The first one is bad_page() in page_alloc.c and the second is
put_page_testzero()
VM_BUG_ON_PAGE(page_ref_count(page) == 0, page);
I'm sure it's significant that both of these are the same page (pfn
2554a0). Feels like we have two CPUs calling put_folio() at the same
time, and one of them underflows. It probably doesn't matter which call
trace ends up in bad_page() and which in put_page_testzero().
One of them is coming from deferred_split_scan(), which is weird because
we can see the folio_try_get() earlier in the function. So whatever
this folio was, we found it on the deferred split list, got its refcount,
moved it to the local list, either failed to get the lock, or
successfully got the lock, split it, unlocked it and put it.
(I can see this was invoked from page fault -> memcg shrinking. That's
probably irrelevant but explains some of the functions in the backtrace)
The other call trace comes from migrate_folio_done() where we're putting
the _source_ folio. That was called from migrate_pages_batch() which
was called from kcompactd.
Um. Where do we handle the deferred list in the migration code?
I've also tried looking at this from a different angle -- what is it
about this commit that produces this problem?
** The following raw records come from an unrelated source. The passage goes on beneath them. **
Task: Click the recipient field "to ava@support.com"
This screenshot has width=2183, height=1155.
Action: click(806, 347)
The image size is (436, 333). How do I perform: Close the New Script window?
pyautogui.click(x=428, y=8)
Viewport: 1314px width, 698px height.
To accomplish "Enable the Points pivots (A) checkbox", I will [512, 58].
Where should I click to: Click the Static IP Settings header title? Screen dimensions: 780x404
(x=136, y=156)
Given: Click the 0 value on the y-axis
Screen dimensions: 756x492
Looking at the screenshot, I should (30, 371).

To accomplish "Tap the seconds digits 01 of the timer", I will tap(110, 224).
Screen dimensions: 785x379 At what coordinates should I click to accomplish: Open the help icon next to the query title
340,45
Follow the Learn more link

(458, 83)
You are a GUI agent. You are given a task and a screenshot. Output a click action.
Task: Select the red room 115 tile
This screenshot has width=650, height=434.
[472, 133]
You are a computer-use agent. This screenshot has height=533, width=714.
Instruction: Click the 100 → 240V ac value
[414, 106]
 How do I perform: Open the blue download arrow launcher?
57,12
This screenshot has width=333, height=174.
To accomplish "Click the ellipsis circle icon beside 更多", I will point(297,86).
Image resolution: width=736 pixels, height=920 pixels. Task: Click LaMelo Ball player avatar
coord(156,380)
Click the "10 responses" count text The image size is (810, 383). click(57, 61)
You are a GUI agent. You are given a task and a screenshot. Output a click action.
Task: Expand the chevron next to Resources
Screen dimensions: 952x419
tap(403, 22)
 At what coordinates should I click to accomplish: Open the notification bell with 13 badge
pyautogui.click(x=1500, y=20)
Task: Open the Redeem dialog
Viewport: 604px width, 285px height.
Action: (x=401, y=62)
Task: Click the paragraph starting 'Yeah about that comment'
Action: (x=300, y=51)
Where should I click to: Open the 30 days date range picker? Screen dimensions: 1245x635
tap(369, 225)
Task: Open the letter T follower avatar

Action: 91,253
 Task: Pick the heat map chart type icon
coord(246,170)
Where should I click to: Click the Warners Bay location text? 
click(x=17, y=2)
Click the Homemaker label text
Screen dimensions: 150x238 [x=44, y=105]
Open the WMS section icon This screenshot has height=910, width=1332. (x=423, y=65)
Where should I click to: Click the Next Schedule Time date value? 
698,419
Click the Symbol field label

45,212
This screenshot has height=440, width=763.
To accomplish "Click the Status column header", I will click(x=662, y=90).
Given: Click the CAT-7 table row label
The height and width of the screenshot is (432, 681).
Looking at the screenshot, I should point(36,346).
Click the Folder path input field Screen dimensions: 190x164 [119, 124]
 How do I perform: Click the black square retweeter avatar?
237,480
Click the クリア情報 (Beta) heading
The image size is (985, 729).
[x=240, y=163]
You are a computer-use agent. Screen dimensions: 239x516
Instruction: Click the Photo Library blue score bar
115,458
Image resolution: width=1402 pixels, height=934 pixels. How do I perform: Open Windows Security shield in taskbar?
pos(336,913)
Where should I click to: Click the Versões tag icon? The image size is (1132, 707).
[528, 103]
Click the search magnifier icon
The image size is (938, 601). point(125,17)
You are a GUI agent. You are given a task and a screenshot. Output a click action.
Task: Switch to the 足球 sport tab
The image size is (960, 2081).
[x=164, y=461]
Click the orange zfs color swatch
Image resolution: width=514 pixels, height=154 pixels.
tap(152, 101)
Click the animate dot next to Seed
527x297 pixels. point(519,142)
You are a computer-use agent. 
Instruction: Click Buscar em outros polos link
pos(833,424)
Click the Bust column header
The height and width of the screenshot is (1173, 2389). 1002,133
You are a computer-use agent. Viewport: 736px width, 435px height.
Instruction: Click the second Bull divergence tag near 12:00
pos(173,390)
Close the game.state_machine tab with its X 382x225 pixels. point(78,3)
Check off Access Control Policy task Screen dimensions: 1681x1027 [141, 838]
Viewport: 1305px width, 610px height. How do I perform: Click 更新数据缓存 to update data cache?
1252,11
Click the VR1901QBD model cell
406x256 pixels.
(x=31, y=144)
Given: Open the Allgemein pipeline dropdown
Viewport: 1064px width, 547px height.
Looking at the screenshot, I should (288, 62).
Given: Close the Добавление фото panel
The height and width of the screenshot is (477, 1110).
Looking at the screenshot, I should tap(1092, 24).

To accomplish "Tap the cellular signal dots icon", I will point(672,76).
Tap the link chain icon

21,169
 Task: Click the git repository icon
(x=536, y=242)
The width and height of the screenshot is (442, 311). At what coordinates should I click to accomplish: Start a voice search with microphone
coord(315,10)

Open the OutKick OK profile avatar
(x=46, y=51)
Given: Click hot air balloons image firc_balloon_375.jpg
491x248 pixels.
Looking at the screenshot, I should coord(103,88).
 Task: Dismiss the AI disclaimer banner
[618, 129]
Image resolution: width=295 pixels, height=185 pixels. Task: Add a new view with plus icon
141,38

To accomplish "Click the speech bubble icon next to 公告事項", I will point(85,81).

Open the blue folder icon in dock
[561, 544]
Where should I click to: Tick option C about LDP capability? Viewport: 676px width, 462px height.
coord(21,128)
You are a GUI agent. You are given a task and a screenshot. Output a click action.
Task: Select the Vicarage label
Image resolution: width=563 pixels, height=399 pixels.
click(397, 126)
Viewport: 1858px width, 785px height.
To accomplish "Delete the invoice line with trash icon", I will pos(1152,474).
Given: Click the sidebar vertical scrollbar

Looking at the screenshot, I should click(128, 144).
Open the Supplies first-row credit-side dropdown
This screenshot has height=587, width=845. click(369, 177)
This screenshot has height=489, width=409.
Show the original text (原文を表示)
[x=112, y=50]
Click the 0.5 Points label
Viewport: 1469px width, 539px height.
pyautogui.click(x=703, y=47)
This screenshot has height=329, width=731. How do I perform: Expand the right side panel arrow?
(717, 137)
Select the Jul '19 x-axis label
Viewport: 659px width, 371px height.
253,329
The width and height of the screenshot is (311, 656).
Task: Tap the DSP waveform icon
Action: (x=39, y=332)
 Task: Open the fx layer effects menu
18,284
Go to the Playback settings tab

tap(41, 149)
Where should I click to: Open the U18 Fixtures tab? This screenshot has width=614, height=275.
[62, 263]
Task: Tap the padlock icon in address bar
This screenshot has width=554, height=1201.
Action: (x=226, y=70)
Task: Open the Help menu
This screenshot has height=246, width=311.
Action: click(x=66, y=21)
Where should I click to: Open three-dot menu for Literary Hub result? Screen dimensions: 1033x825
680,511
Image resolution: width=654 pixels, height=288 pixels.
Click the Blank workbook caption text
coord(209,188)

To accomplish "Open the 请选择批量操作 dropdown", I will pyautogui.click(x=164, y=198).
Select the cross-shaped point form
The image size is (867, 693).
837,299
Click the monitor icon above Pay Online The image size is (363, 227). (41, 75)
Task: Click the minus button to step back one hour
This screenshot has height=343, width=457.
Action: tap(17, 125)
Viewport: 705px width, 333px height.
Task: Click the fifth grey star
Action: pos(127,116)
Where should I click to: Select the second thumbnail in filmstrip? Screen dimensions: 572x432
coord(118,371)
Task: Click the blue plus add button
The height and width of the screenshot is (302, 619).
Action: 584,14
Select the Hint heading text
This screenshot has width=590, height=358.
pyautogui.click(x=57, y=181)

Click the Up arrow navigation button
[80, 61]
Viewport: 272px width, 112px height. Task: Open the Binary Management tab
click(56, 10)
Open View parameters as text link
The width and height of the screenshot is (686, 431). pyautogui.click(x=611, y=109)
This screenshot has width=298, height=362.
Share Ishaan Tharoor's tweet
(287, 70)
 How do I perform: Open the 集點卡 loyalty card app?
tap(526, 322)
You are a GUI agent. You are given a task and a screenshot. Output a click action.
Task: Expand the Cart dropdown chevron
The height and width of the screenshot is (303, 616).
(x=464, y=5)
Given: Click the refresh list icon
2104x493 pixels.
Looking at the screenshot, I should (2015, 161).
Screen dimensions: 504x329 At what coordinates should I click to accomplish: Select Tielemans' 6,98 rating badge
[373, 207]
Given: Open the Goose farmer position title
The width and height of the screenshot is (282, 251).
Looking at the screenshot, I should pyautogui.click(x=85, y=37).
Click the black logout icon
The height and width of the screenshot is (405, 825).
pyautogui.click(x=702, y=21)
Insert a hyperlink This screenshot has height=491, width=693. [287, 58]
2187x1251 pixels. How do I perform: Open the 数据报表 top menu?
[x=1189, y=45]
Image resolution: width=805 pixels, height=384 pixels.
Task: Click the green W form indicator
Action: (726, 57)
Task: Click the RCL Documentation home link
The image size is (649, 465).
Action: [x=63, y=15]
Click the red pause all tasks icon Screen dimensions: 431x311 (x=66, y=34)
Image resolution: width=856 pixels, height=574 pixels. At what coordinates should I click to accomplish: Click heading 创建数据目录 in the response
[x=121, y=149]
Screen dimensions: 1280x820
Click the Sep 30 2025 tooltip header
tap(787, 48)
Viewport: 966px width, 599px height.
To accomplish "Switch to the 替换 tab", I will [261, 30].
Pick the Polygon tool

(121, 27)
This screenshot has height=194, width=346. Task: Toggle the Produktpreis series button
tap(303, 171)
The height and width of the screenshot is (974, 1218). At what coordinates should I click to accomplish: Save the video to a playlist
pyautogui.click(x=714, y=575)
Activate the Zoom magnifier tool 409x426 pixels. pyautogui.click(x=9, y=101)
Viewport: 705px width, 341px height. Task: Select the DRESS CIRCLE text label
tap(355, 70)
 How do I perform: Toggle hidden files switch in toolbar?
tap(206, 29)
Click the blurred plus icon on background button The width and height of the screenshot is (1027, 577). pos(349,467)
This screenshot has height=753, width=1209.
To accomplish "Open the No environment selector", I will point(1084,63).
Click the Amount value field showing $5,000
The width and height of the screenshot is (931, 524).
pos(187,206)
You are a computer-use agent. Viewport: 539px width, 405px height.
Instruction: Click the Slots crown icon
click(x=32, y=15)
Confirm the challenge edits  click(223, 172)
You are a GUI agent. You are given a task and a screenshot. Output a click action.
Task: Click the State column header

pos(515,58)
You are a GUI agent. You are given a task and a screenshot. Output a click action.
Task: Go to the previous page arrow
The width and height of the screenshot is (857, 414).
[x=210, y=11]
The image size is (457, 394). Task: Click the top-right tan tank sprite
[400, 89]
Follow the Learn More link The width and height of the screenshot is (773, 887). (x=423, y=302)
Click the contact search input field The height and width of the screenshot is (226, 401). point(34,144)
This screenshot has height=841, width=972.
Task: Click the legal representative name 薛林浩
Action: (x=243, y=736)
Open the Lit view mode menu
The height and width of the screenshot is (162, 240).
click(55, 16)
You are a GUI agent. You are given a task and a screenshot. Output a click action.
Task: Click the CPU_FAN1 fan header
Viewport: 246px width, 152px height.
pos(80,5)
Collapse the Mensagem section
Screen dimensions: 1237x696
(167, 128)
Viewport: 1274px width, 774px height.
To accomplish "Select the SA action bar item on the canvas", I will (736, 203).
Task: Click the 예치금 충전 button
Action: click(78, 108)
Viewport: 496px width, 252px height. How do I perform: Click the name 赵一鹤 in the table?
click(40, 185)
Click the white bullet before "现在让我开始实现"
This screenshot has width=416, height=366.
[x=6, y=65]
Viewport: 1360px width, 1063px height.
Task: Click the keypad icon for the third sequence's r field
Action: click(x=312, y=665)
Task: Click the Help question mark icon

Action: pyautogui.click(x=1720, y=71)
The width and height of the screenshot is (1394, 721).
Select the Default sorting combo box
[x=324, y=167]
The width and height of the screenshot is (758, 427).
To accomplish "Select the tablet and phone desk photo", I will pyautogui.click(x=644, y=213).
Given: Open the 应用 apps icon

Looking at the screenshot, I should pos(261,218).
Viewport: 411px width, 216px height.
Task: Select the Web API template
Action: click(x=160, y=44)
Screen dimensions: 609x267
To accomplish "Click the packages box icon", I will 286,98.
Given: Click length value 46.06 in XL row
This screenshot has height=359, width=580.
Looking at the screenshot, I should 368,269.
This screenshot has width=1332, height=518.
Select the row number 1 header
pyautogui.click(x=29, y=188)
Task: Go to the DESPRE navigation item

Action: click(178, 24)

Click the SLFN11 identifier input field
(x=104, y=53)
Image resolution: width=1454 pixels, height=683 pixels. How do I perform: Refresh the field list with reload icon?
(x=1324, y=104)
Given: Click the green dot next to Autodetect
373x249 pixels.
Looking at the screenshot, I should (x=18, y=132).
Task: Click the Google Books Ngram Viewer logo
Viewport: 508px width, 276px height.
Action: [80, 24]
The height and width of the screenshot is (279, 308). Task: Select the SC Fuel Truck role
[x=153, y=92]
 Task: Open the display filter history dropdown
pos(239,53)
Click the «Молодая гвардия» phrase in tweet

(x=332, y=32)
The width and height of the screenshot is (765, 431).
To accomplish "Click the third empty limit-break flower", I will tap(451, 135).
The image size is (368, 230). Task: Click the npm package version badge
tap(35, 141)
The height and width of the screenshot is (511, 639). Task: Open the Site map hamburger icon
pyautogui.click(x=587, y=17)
It's a fairly small
commit:
- if (folio_test_large(folio)) {
+ /* hugetlb has its own memcg */
+ if (folio_test_hugetlb(folio)) {
if (lruvec) {
unlock_page_lruvec_irqrestore(lruvec, flags);
lruvec = NULL;
}
- __folio_put_large(folio);
+ free_huge_folio(folio);
So all that's changed is that large non-hugetlb folios do not call
__folio_put_large(). As a reminder, that function does:
if (!folio_test_hugetlb(folio))
page_cache_release(folio);
destroy_large_folio(folio);
and destroy_large_folio() does:
if (folio_test_large_rmappable(folio))
folio_undo_large_rmappable(folio);
mem_cgroup_uncharge(folio);
free_the_page(&folio->page, folio_order(folio));
So after my patch, instead of calling (in order):
page_cache_release(folio);
folio_undo_large_rmappable(folio);
mem_cgroup_uncharge(folio);
free_unref_page()
it calls:
__page_cache_release(folio, &lruvec, &flags);
mem_cgroup_uncharge_folios()
folio_undo_large_rmappable(folio);
So have I simply widened the window for this race, whatever it is
exactly? Something involving mis-handling of the deferred list?